### Task description
The records that follow are to be transcribed word for word.

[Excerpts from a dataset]
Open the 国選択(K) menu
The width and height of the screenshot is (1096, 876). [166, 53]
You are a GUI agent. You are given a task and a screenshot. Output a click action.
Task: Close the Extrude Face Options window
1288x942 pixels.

### Answer to this problem
Open the 国選択(K) menu
The width and height of the screenshot is (1096, 876). [166, 53]
You are a GUI agent. You are given a task and a screenshot. Output a click action.
Task: Close the Extrude Face Options window
1288x942 pixels.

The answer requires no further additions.